Gender distribution in this study showed predominant male infection in compare to the female for HBV, HCV and HAV were 73.3%, 100% and 75% respectively, which was higher than incidence among general population and the highest rate was HBV infection, in King Abulaziz Medical City-Riyadh conducted study, the majority of HBV and HAV, but not HCV cases, were male 60.0%, 55.2% and 49.9% respectively [8] and Saudi nationality was 97.6%, 98.4%, 95.0% respectively [8].

In our study, age of most of patients with positive HBV serology were between 30-49 years 53.3%. Current prevalence of HBV markers among male Saudi blood donors was assessed in the Northwest region of Saudi Arabia in a study by El-Beltagy et al, the prevalence of HBsAg generally increased with age, showing the highest rate in those more than 46 years of age 7.7%. The prevalence of anti-HBc also increased with age, showing the lowest rate in those aged 17–26 years 2.6% and the highest rate in those more than 46 years of age 21.4% [9]. Majority of HCV positive patients in our study were aged 30-49 years old 66.7% ,the majority were also aged ,the difference in the prevalence rate for anti-HCV between the age groups is minimal and not statistically significant (P = 0.064) [9] this study showed the predominant age of HAV patients were more than 50 years old 75%, in other study in Jeddah City it was 49.2% in adult more than 35 years old [24].

A direct benefit of knowing ones HIV/HBV or HIV/HCV co-infection status or HAV seroprevlance is our study or in other studies is in the initiation of Antiretroviral Therapy (ART) and possible vaccination. WHO recommended that HIV infected patients co-infected with HBV should commence ART irrespective of their CD4 cell-counts [20], in HIV/HCV coinfected persons, there is more rapid progression of HCV-related liver disease, and treatment for HCV may slow the progression of hepatic fibrosis and/or delay the onset of clinical consequences of decompensated cirrhosis [21]. Therefore, treatment of HCV is a priority for persons with HIV/HCV coinfection as WHO in 2014 [21].

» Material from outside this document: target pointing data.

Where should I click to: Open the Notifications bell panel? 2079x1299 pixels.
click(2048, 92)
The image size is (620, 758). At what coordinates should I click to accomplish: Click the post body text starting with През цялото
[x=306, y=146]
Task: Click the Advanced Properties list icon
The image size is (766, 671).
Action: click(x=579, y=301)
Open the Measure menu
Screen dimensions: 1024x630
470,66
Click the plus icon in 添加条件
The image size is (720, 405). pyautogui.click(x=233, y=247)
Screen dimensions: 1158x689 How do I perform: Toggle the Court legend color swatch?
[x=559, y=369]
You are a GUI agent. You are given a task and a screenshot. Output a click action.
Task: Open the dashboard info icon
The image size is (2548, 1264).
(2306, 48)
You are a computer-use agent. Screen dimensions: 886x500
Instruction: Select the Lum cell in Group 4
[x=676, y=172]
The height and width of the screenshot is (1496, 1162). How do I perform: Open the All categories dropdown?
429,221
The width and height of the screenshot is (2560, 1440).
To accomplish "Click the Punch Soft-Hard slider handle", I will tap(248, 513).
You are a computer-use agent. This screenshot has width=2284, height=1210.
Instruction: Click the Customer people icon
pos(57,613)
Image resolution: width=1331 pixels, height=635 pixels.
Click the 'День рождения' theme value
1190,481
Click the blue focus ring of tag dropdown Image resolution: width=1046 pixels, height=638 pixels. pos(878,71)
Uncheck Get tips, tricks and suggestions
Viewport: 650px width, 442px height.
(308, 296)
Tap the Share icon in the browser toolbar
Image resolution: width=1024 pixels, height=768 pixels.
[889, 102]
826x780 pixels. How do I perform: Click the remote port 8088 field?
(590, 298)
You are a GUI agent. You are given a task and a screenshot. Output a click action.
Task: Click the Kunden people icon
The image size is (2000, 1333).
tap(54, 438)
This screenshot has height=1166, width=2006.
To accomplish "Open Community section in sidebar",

Vaccination against the hepatitis A virus (HAV) in HIV infected subjects is recommended for health care workers, men who have sex with men, injection drug users, people with chronic liver disease (including chronic hepatitis B or C), haemophiliacs, and people traveling to certain parts of the world according to a service to United States of Health and Human Services (USPHS) and Infectious Diseases Society of America (IDSA) and Centres for Disease Control (CDC) [22].

5. Limitations

This study has a limitations of small sample size and being only descriptive of an original data.

6. Conclusion

One third of our HIV positive patients were found to be suffering from viral hepatitis, this significant prevalence in HIV infected patients in SA would encourage health care workers to do a routine surveillance for viral hepatitis in all new HIV positive cases. More epidemiological studies are needed in this high-risk group of patients in SA.